### Given request
Put the lines starting with the line with "Pick the Shirts chip beside White Board" and going on through the end of the lines into a two-column CSV with the headers instruction and location. Give one row for each instruction and its answer, quote every field, change line breaks into spaces, and leave out the pictures.

### Source records
--------------------------------------------------
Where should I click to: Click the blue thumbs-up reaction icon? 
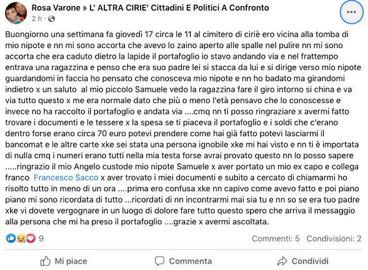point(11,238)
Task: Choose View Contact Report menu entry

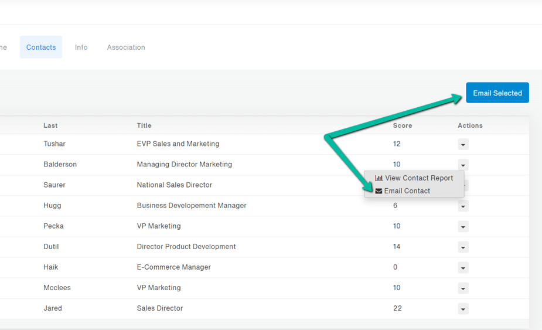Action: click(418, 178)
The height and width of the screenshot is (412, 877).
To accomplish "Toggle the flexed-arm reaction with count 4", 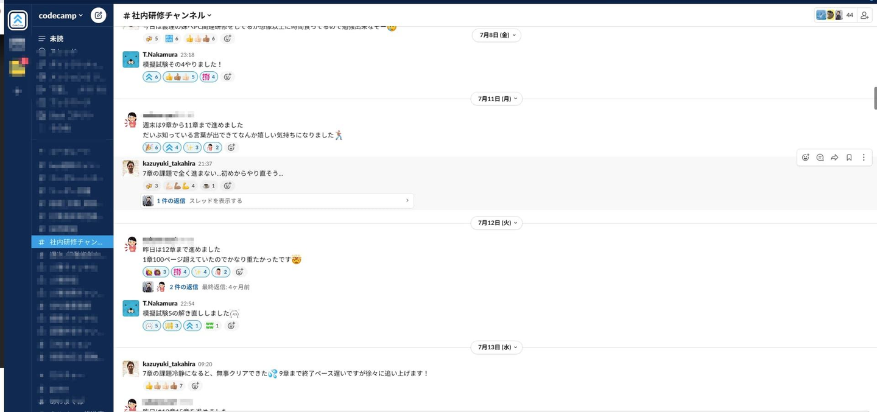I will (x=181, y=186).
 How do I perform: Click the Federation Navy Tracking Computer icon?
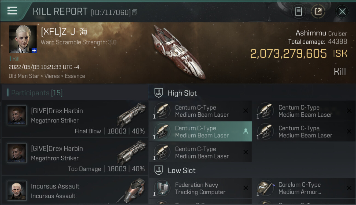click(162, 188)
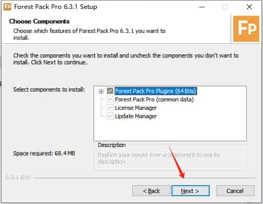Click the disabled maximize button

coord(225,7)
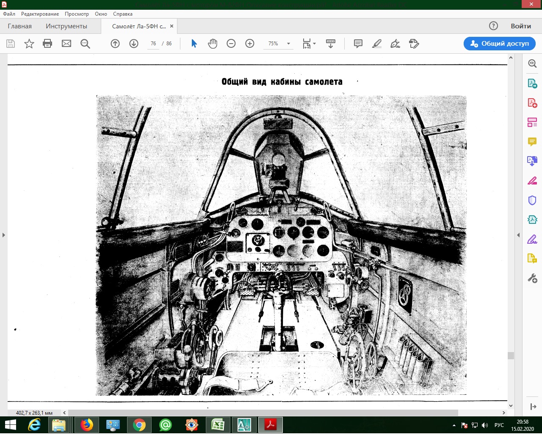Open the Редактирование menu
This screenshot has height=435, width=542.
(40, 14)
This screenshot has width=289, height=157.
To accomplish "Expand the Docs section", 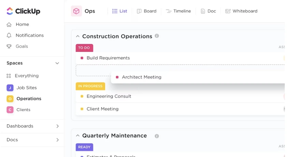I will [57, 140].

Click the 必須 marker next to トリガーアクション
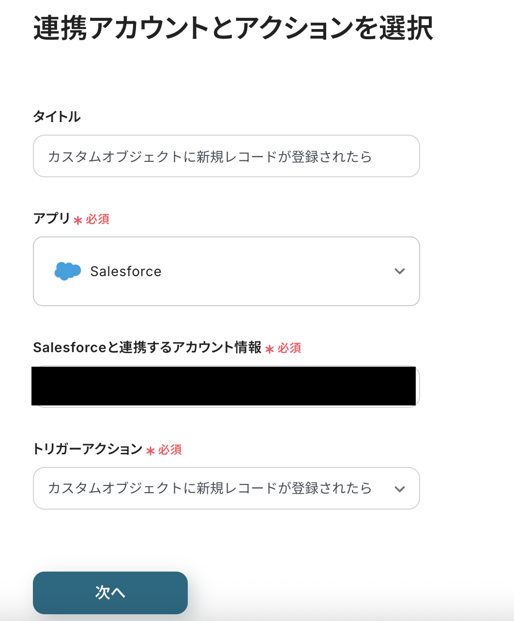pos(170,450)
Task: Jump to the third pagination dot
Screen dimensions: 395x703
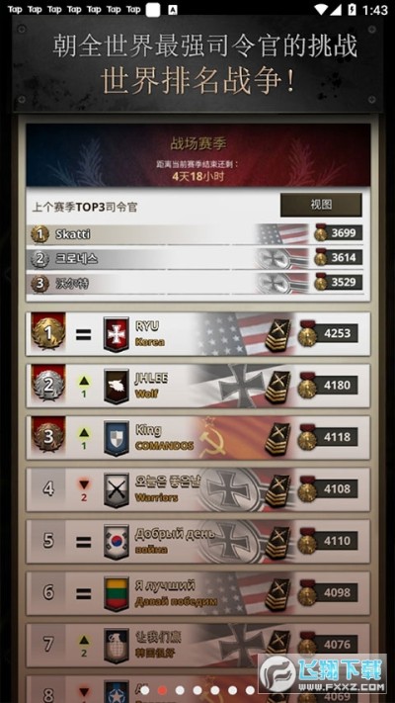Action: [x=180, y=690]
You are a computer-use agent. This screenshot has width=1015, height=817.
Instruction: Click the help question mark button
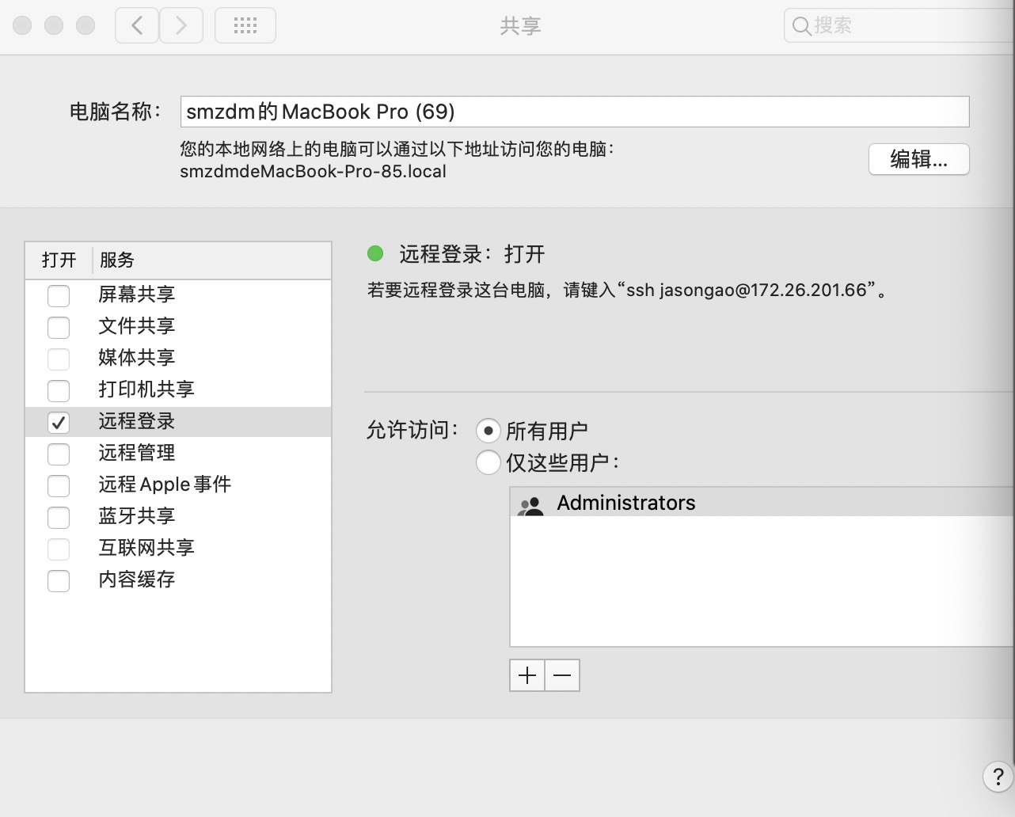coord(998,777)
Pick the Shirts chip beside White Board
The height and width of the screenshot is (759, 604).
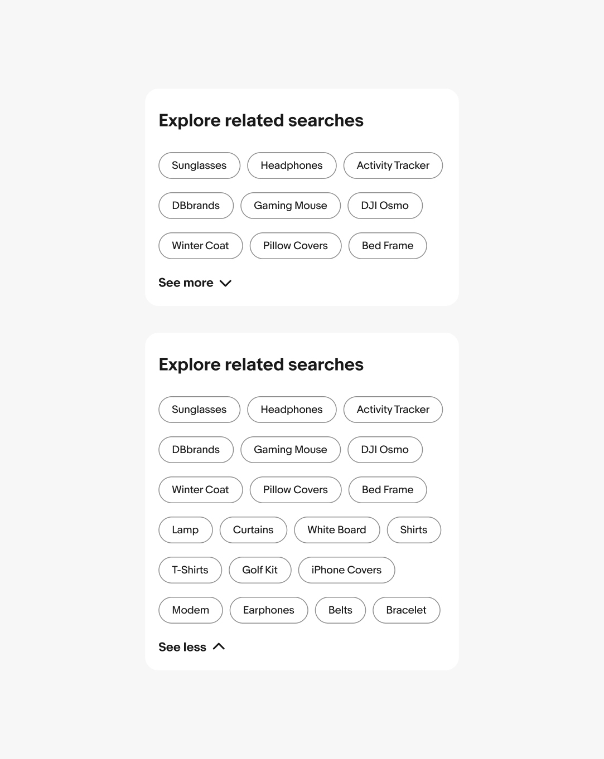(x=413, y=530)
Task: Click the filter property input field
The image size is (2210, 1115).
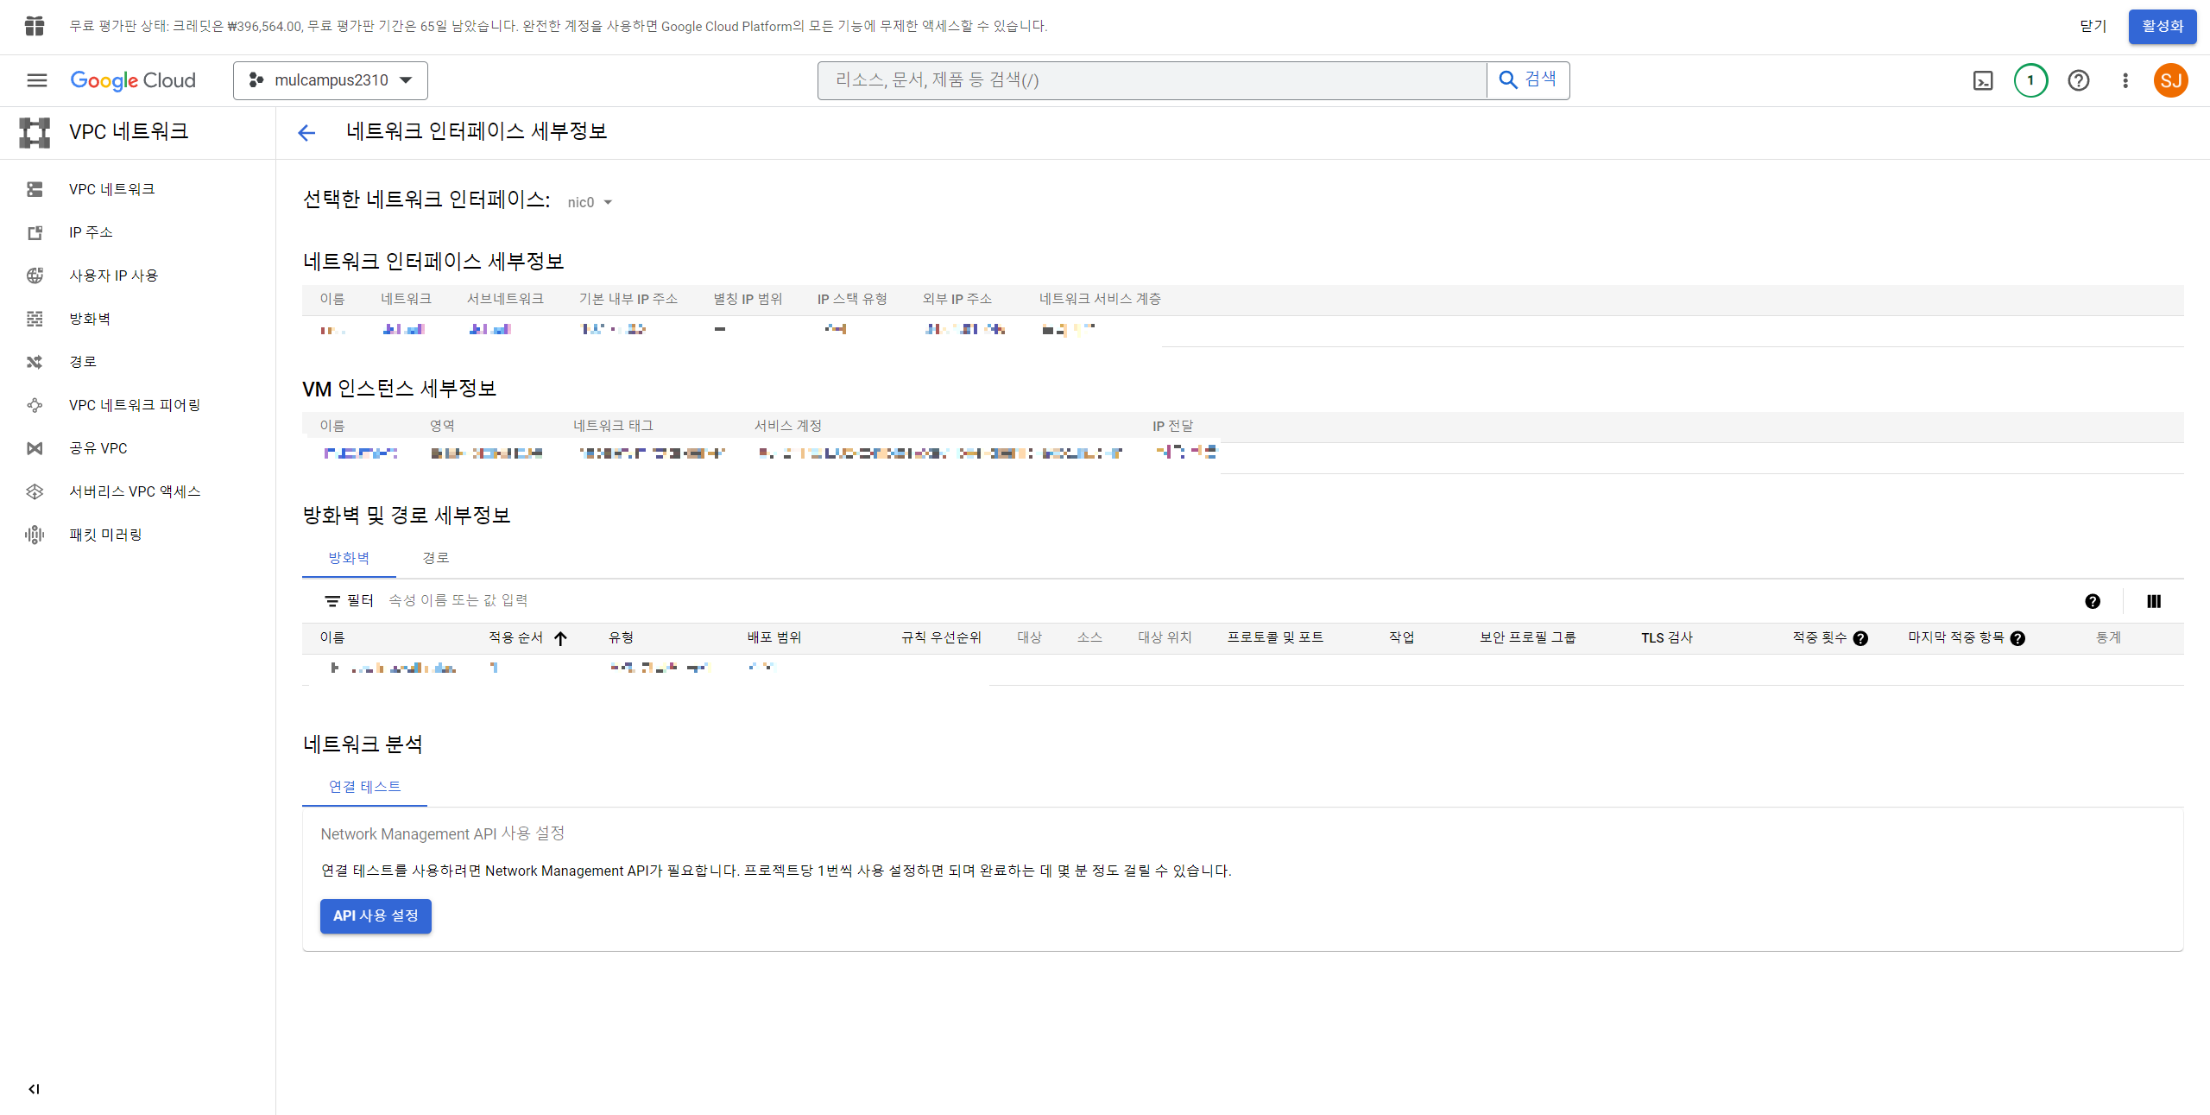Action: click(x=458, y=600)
--------------------------------------------------
### Result of the exercise
instruction,location
"Pick the Shirts chip beside White Board The height and width of the screenshot is (759, 604).","(x=413, y=530)"
"Task: Click the filter property input field The image size is (2210, 1115).","Action: click(x=458, y=600)"